Deprem haberini aldıktan kısa süre sonra yola çıktıklarını ifade eden Denizli Büyükşehir Belediyesi İtfaiye Daire Başkanlığına bağlı Eğitim Şube Müdürü Ahmet Ağar, 20 saatlik yolculuğun ardından Hatay’a vardıklarını ifade etti. Deprem bölgesine giderken kurdukları senaryo ile gerçek arasında büyük bir fark olduğunu söyleyen Ağar, karanlığa gömülen şehirde sadece ekip araçlarının tepe lambalarının ortalığı aydınlattığını dile getirdi. Şehre ilk girdiklerinde küçük bir kıyametin koptuğunu düşündüğünü belirten Ağar, “Rönesans Rezidansta çalıştım. Sadece o enkazdan 36 kişiyi sağ çıkardık. Birçok hayatını kaybetmiş vatandaşımızı çıkardık. Biz şehre girdiğimizde hava ağarmamıştı. Binaların çok azı ayakta duruyordu. Bu manzarayı görünce etkilenmemek elde değil. Biz oraya gittiğimizde şoka girseydik işimizi yapamazdık. 5-6 farklı enkazda çalıştım, bu yüzden unutamadığın pek çok anı var. Kule Apartmanında 5. Gün çıkardığımız Burak Sürücü adında bir vatandaşımız vardı. Kurtarmak için 6-7 saat uğraştık. Çıkardığımız anda yaşadığımız mutluluğu tarif edemem. Bir erkek bir kadın iki kardeşi çıkarttık. Ağabey ve kardeşi orada birbirlerini tanıyamadılar. Bir süre sonra kadının “Ağabeyim” diye tepki vermesiyle birbirlerini tanıyıp sarıldılar. Olayın vahameti bu kadar büyüktü” dedi.
“Oradaki insanların bizlere ihtiyacı vardı”
Deprem bölgesinde insanların kendilerine ihtiyaçları olduğunu ve bu nedenle dönmeyi hiç düşünmediklerini dile getiren Ağar, “İmkanlar zorluydu, hava soğuktu, fiziki şartlar yeterli değildi ama bu bizim görevimizi yapmamıza engel değildi. Orada bir can kurtarmak bizim için çok büyük bir anlam ifade ediyor. Geride kalanları aklımızdan çıkarmamız mümkün değil ama oraya yardım için gittik. Elimizden geleni yapmamız gerekiyordu. Her an çocuklarımız eşimiz aklımızda oldu” şeklinde konuştu.

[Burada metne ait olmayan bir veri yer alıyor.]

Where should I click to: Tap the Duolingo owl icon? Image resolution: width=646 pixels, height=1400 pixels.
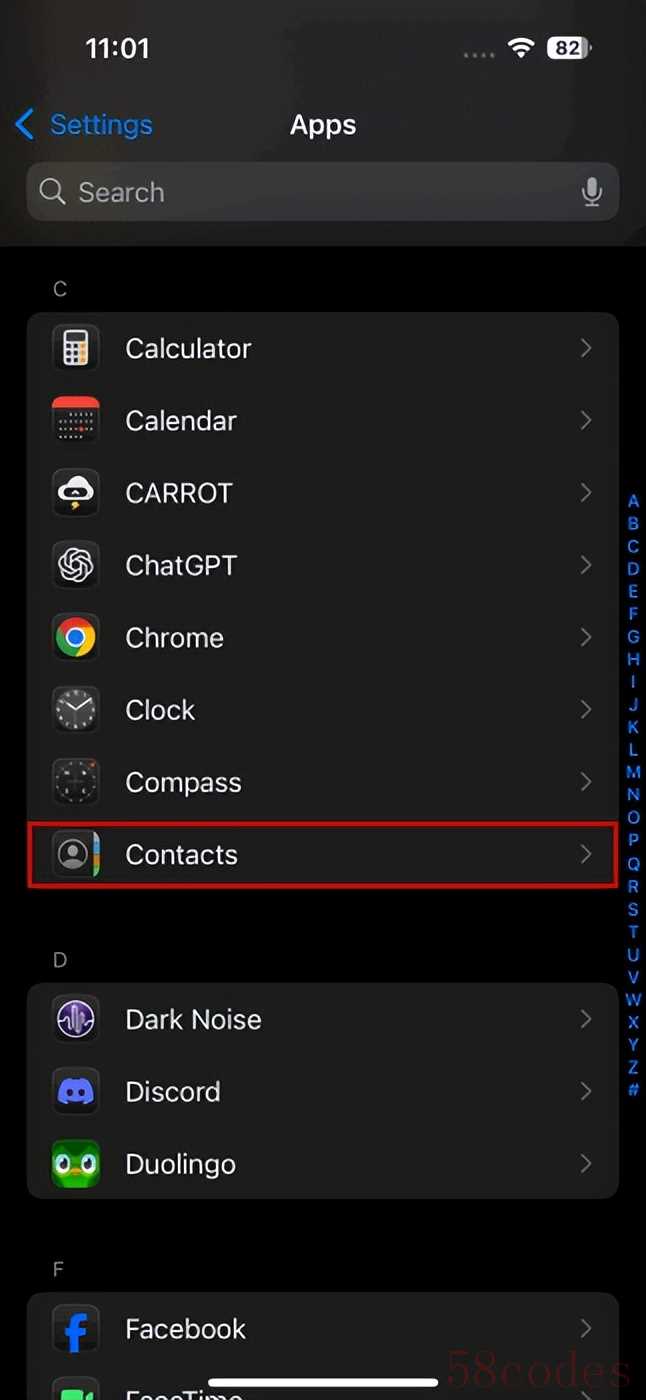[x=76, y=1164]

“Enkazın içerisine girerek ağladım”
Uluslararası çağrı koduyla çağrıldıkları için büyük bir depreme gittiklerini tahmin ettiğini ifade eden Merkez Müdahale Amiri Veli Batmaz ise yıkımın bu kadar kuvvetli olduğunu hiç tahmin etmediklerini söyledi. Şehre ilk girdiklerinde yoğun sis nedeniyle 10 metre önlerini göremediklerini dile getiren Batmaz, “Koordinasyon merkezine ulaştığımızda bize bir vatandaşımızın enkaz altında yeğeninden ses aldığını ancak ulaşamadığı için yardım istediği belirtildi. AFAD koordinasyonunda oraya yönlendirildik. O bölgede yıkımın en büyük olduğu bölgedeydi. 15 yaşlarında bir çocuğu kurtarmak için enkazda çalışmalara başladık. Gece 04.00 sıralarında başladığımız çalışmaların sonucunda saat 11.00 dolaylarında çocuğa ulaştık. Çıkarılmasına 1 saat kala ambulans talebinde bulundum ancak o kadar yoğun yaralı sevki vardı ki ambulansı bekletme şansımız olmuyordu. Çocuğu çıkarttıktan 10 dakika sonra Crush sendromu nedeniyle kaybettik. Tüm çabalarımıza, kalp masajı yapmamıza rağmen döndüremedik. Personelim beni görmesin diye enkazın içerisine girerek ağladım” şeklinde konuştu.
“Artçı depremlerde ailemiz, hayatımız film şeridi gibi geçiyor”
Sürekli artçı depremler olduğunu kaydeden Batmaz, “Enkazın içerisinde dar bir alanda olduğumuz için çıkmamız imkansızdı. Orada Allah’a emanettik. Artçı depremler olduğu sırada da ailemiz, hayatımız film şeridi gibi gözümüzün önünden geçiyor. Biz bu profesyonel olarak yaptığımız için dönmeyi hiç düşünmedim. Bir hafta sonra dönecek ekibe başkanımız beni de dahil etmişti. Ben dönmek istemediğimi söyledim ama kararı o veriyordu” ifadelerini kullandı.